# [Records to use]
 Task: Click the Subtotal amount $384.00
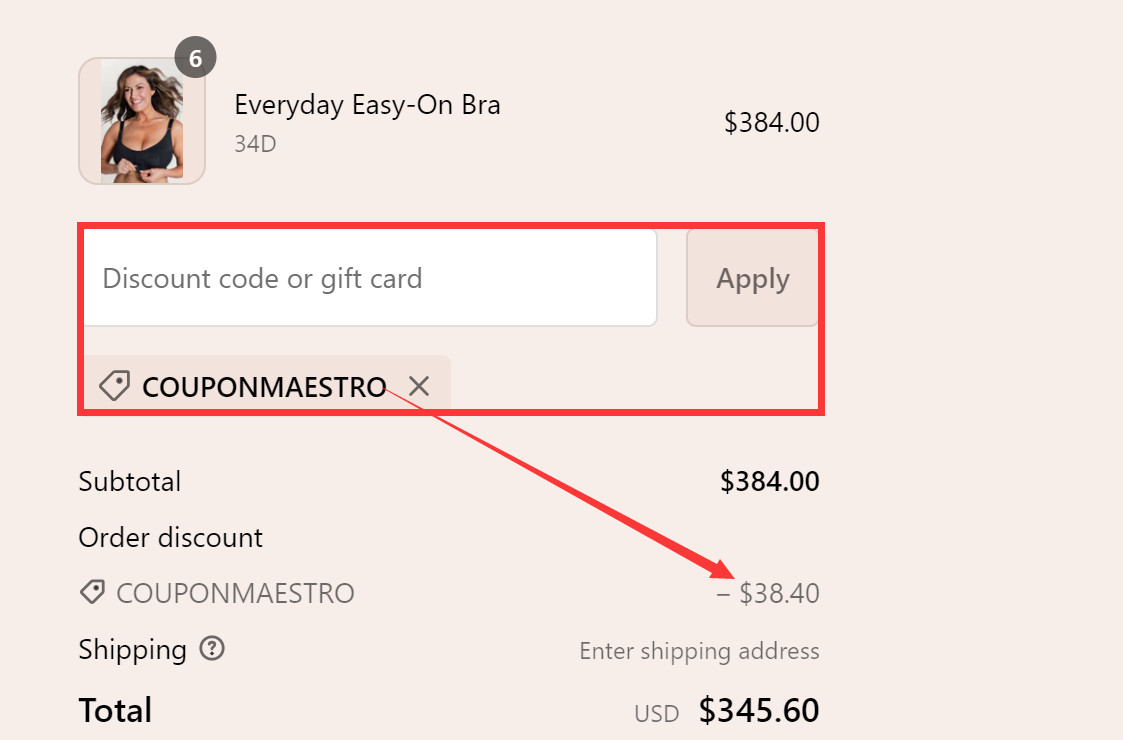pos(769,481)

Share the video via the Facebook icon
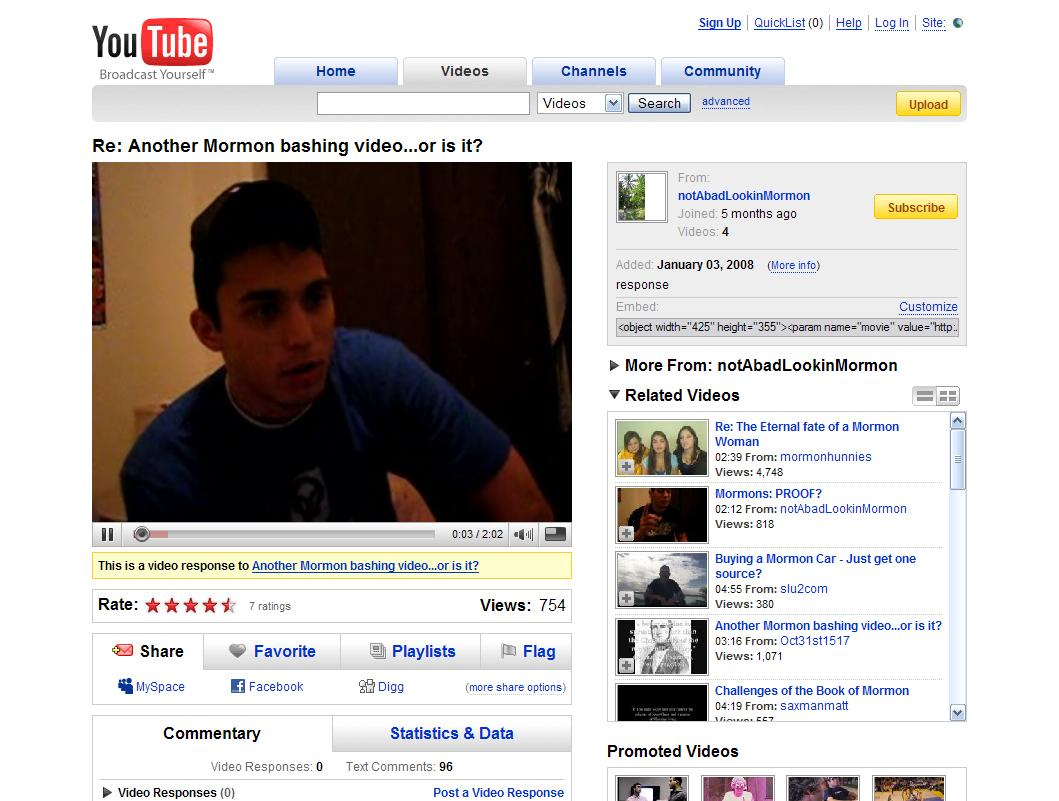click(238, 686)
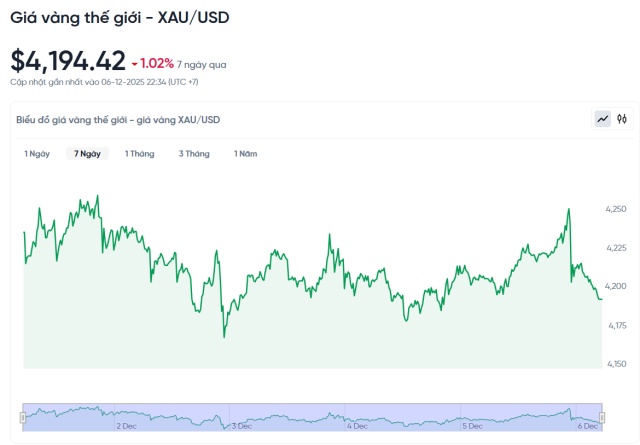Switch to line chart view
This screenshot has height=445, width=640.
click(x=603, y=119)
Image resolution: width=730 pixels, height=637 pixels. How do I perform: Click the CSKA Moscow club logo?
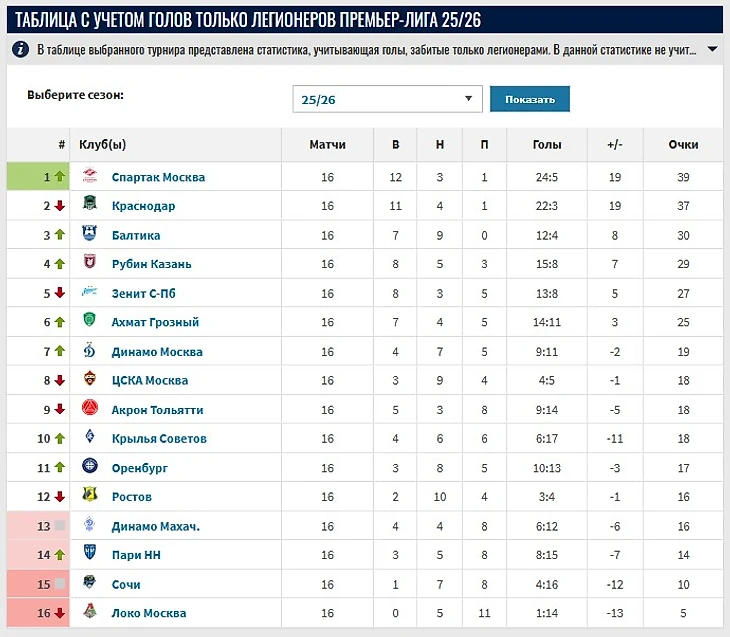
==
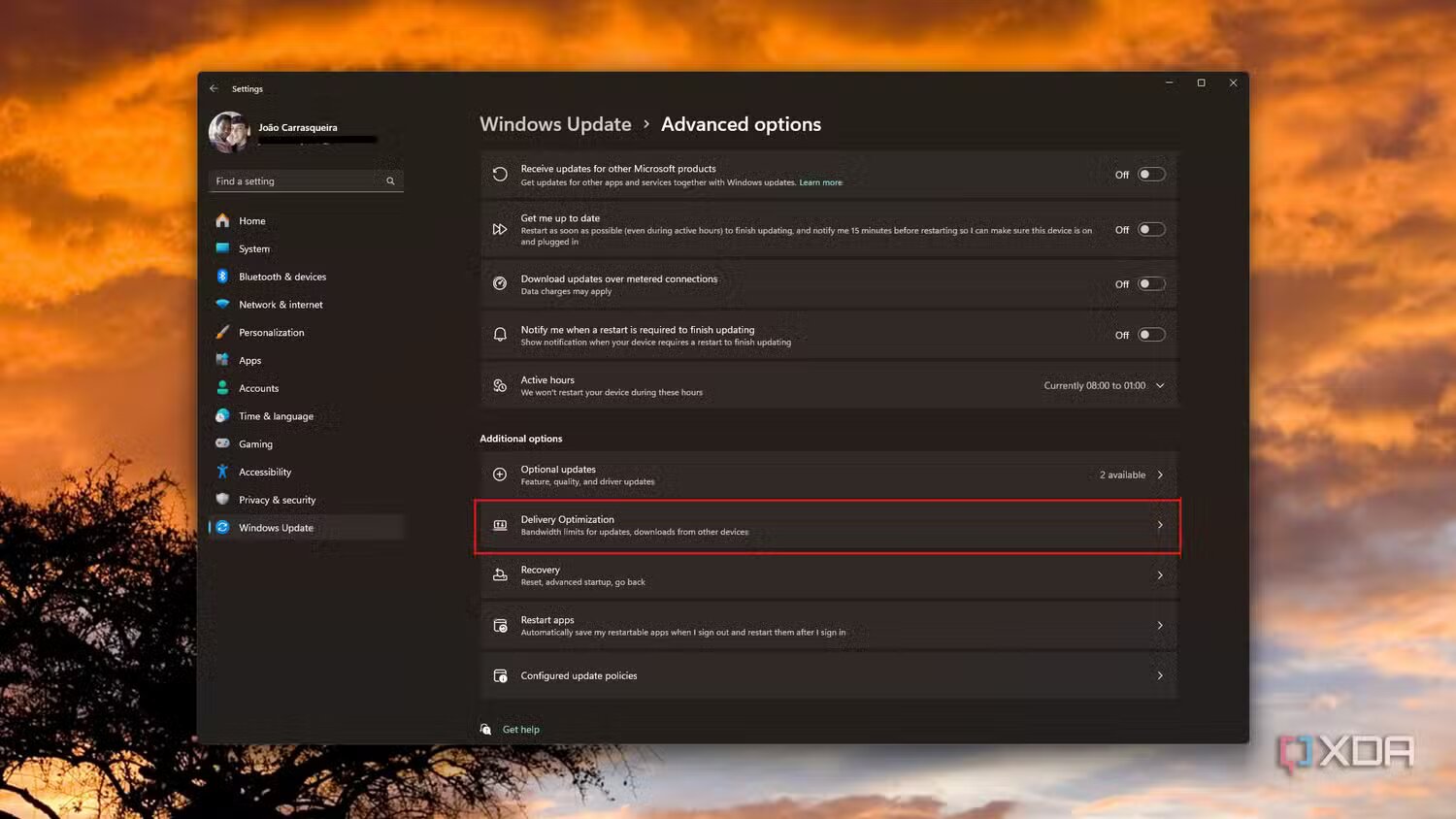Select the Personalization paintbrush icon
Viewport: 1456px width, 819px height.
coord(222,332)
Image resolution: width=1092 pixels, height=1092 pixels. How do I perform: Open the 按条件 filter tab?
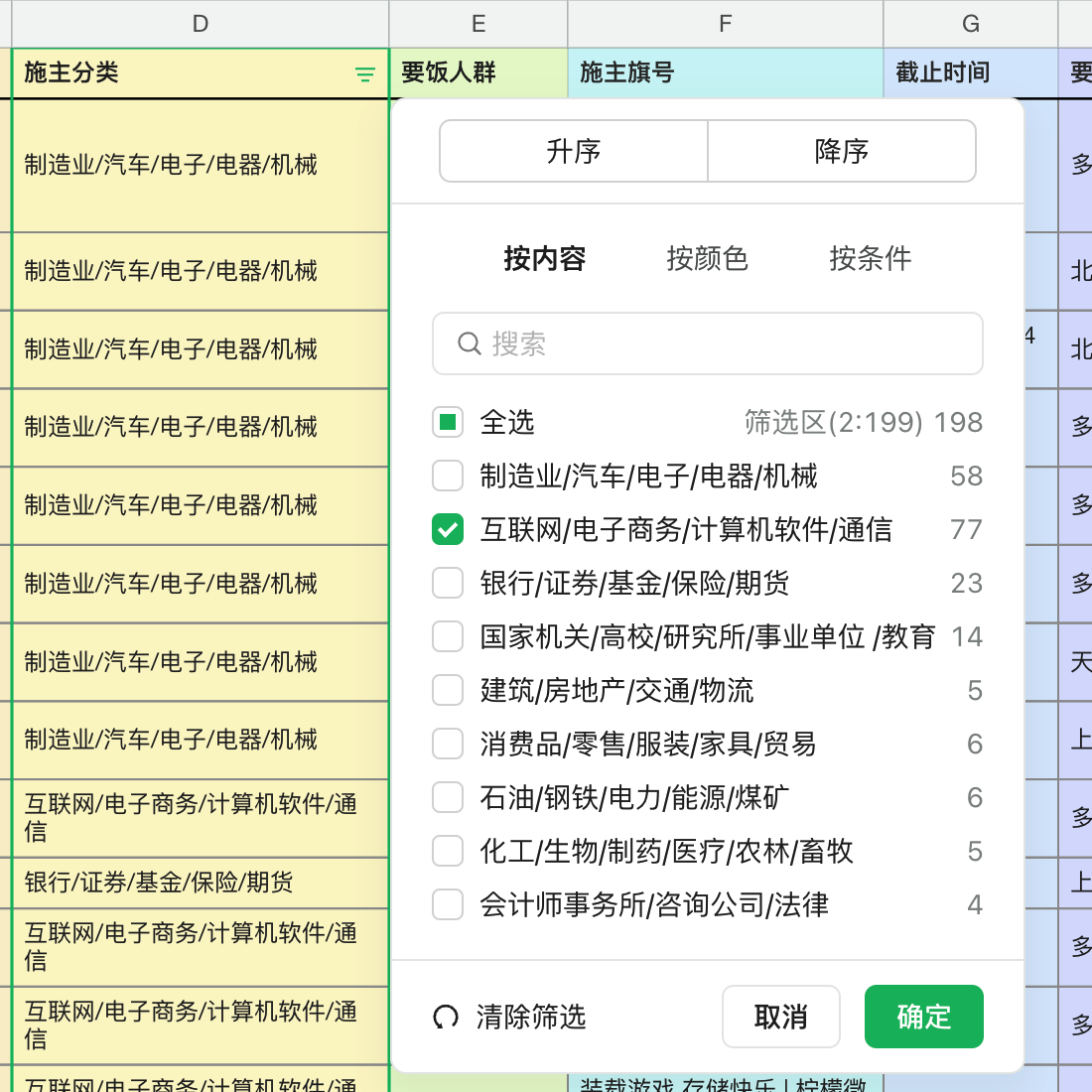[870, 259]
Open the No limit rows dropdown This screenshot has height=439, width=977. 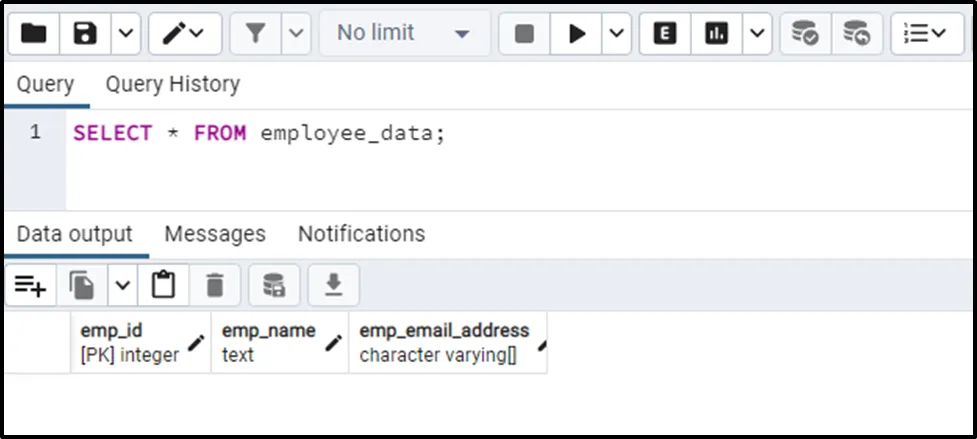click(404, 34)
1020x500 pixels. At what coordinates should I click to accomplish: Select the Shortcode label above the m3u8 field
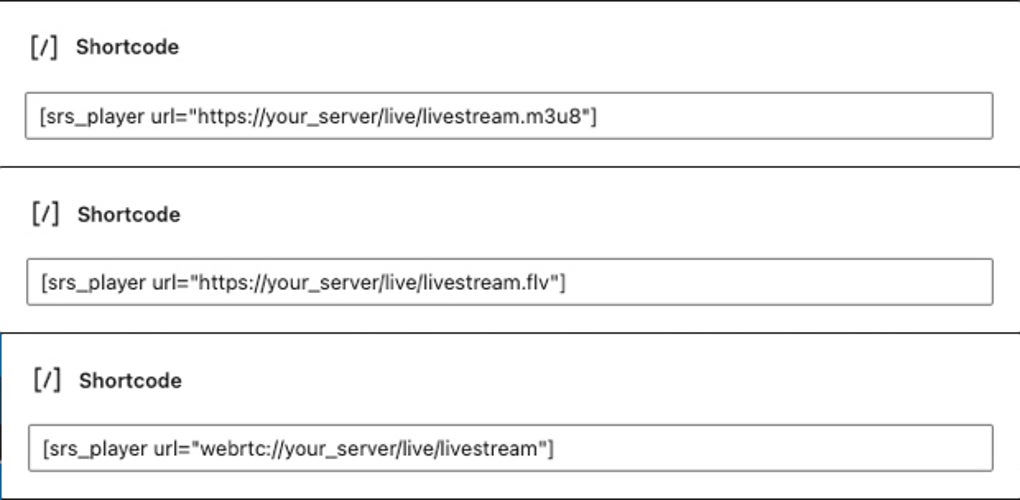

# [About this exercise]
Above are the records; copy from them only the lines starting at the one containing "Share the video via the Facebook icon" and ending at the one containing "Image resolution: width=730", exactly and without pictures.

# [Reply]
Share the video via the Facebook icon
click(238, 686)
Switch to line chart view
This screenshot has height=445, width=640.
click(x=603, y=119)
Image resolution: width=730 pixels, height=637 pixels. How do I perform: Click the CSKA Moscow club logo?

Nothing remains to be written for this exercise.